Hałas, korki i wypadki – codzienność Ochoty
Mieszkańcy okolic Grójeckiej skarżą się na uciążliwy hałas i fatalną jakość powietrza. W dodatku, jak twierdzą, na skrzyżowaniu Grójeckiej z Bitwy Warszawskiej 1920 niemal co tydzień dochodzi do kolizji. Rowerzyści – w tym dostawcy – z braku innej możliwości korzystają z chodników, rywalizując o przestrzeń z pieszymi, rodzicami z wózkami czy seniorami.
Aktywiści postulują nie tylko budowę ścieżek, ale także wprowadzenie oddzielnej fazy świateł na lewoskręcie. Taki ruch zmniejszyłby ryzyko kolizji, gdyż kierowcy musieliby skupić się tylko na jednym manewrze. – Inwestycja w tymczasowe drogi rowerowe czy modernizację sygnalizacji nie wymaga dużego budżetu, a może uratować zdrowie i życie uczestników ruchu – podkreśla Kałłaur.
Pop-up w całej Warszawie?
Według „Miasto Jest Nasze” Ochota to dopiero początek. W rozmowie z Raportem Warszawskim radna Urszula Kałłaur wskazała inne newralgiczne miejsca, gdzie wdrożenie tymczasowych dróg rowerowych mogłoby poprawić bezpieczeństwo - m.in. na rondzie Waszyngtona, ulicy Marszałkowskiej, Popiełuszki czy Targowej.

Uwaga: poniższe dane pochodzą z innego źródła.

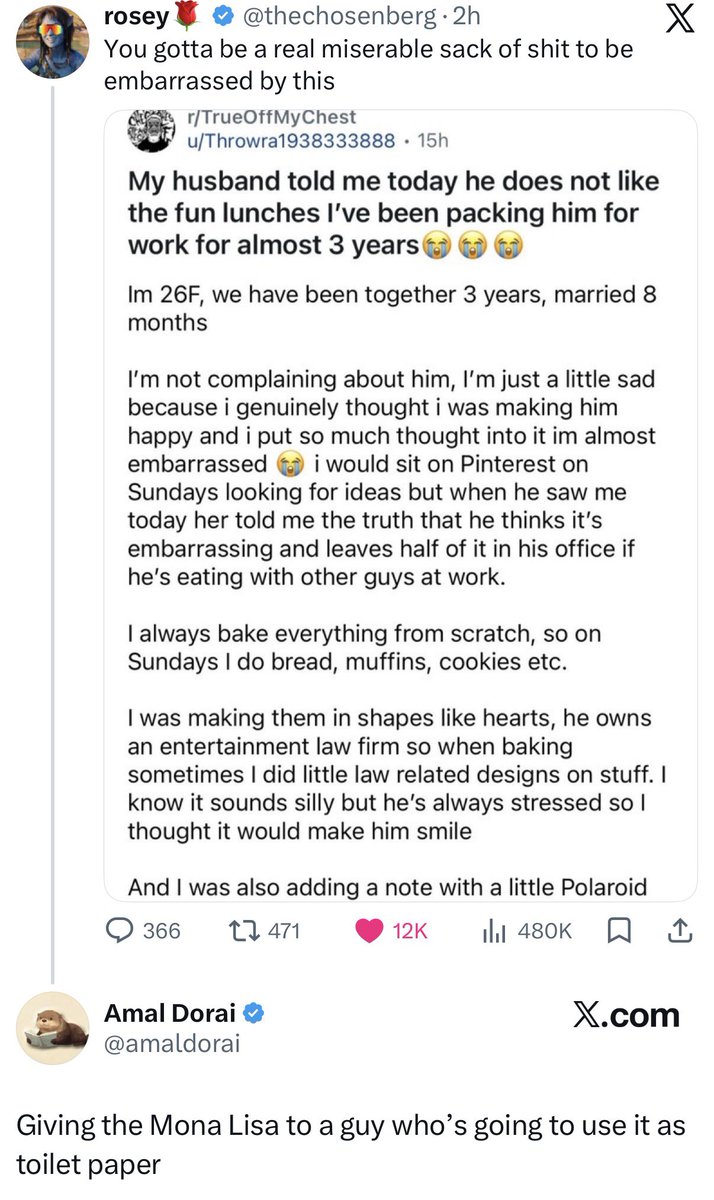Click the X logo at top right
Viewport: 714px width, 1200px height.
(680, 22)
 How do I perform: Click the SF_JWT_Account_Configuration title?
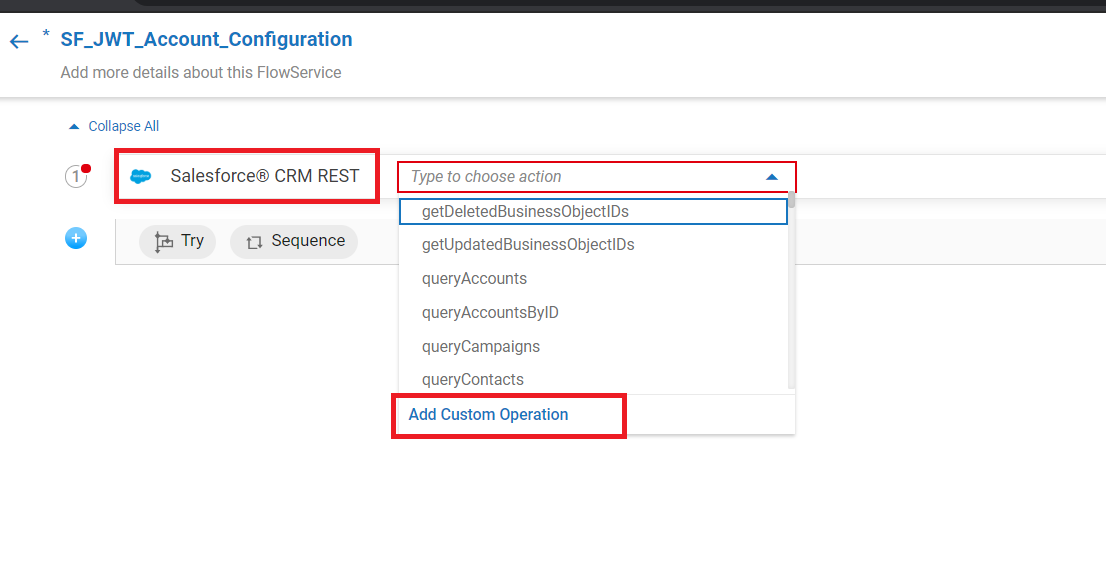coord(206,40)
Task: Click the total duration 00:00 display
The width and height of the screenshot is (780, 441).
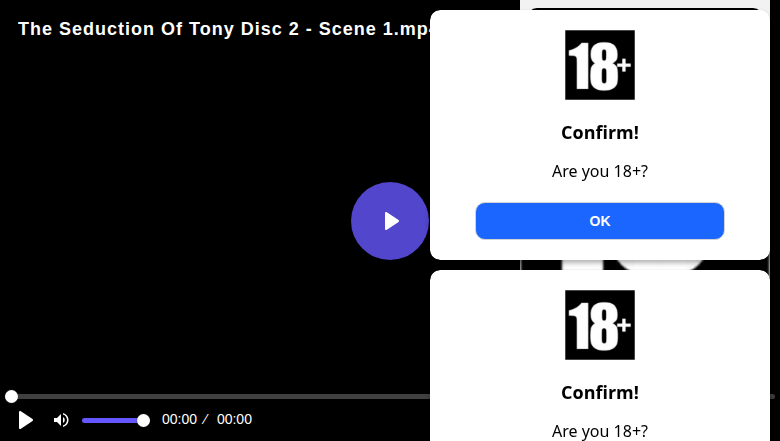Action: [x=234, y=420]
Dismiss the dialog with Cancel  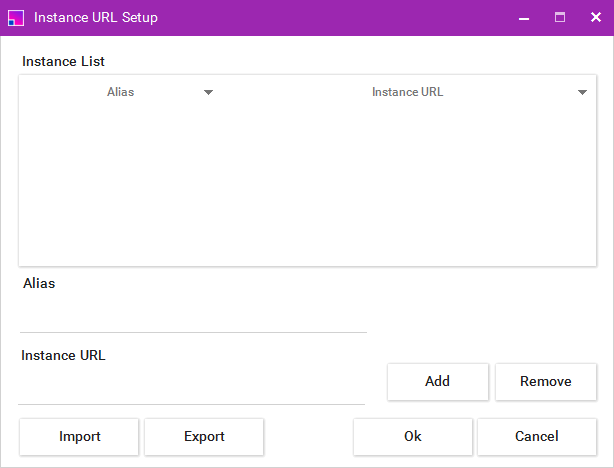pyautogui.click(x=537, y=437)
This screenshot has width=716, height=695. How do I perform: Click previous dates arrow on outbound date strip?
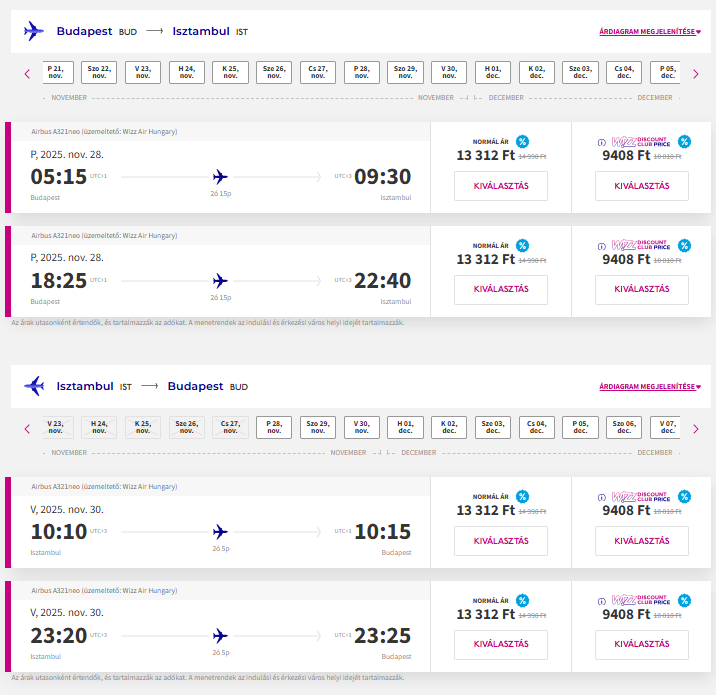coord(27,73)
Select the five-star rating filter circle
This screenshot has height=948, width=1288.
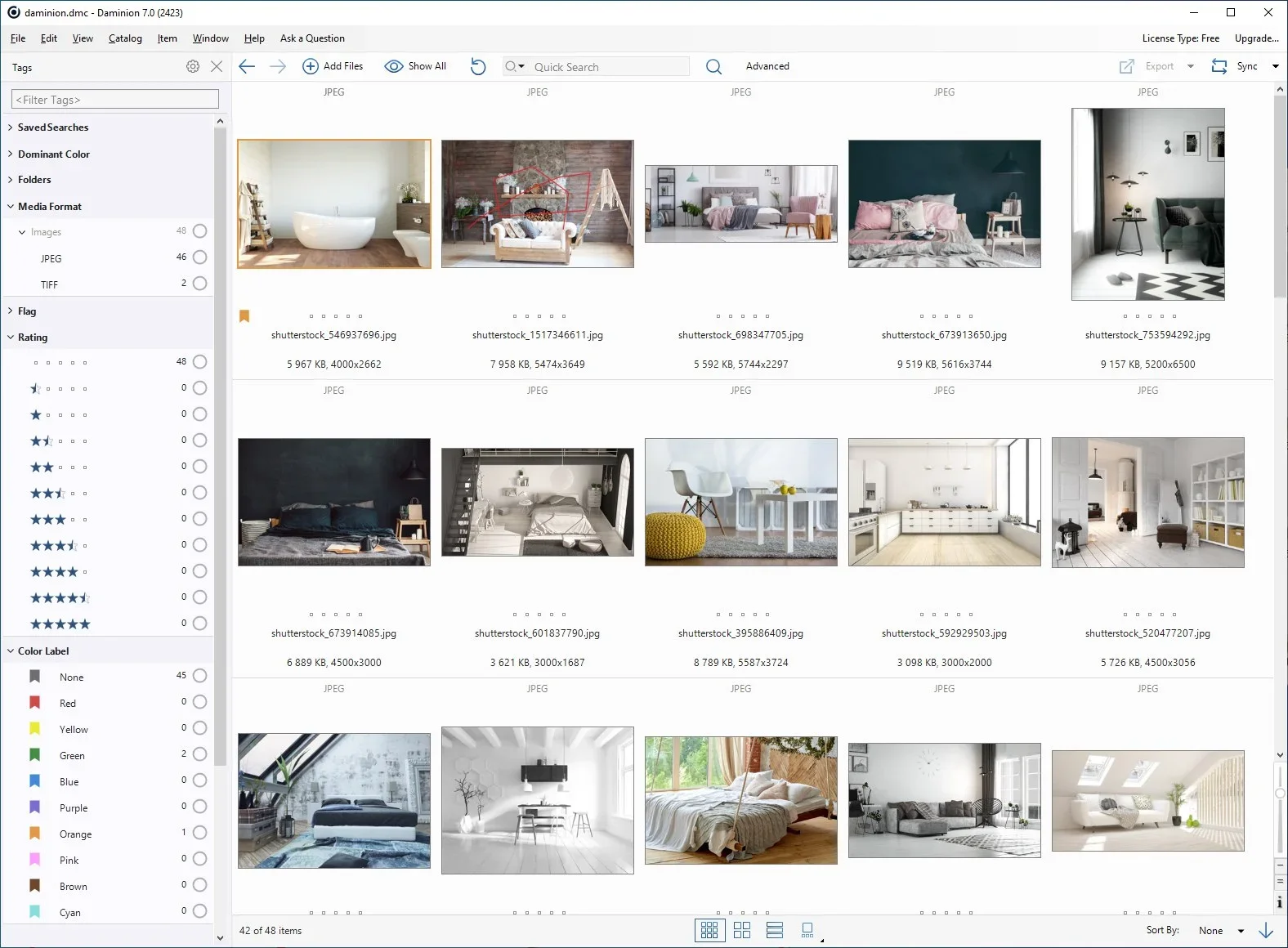pos(199,624)

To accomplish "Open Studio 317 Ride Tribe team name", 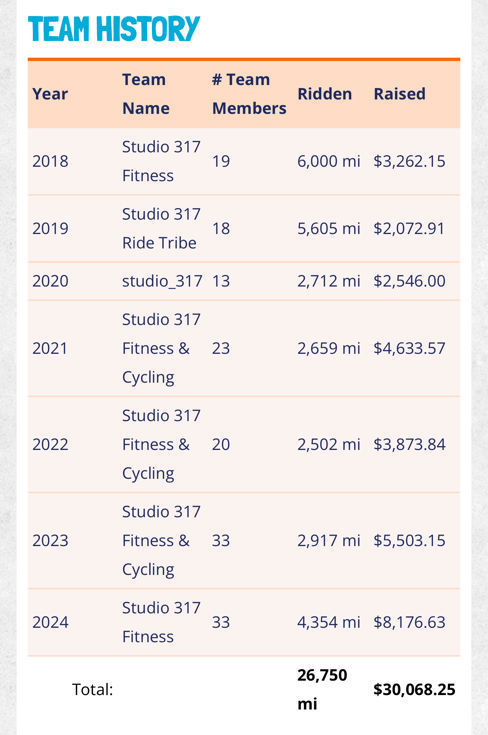I will point(161,228).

- W Warszawie jest mnóstwo ulic, na których brakuje rozwiązań zwiększających bezpieczeństwo wszystkich uczestników ruchu drogowego. Uważam, że nasz projekt mógłby objąć całe miasto - podkreśla Urszula Kałłaur z „Miasto Jest Nasze”.
Ruch rowerowy w Warszawie stale rośnie, a wraz z nim potrzeba nowoczesnych rozwiązań infrastrukturalnych. Czy tymczasowe drogi rowerowe staną się pierwszym krokiem ku lepszemu miastu? Decyzja leży w rękach władz Warszawy.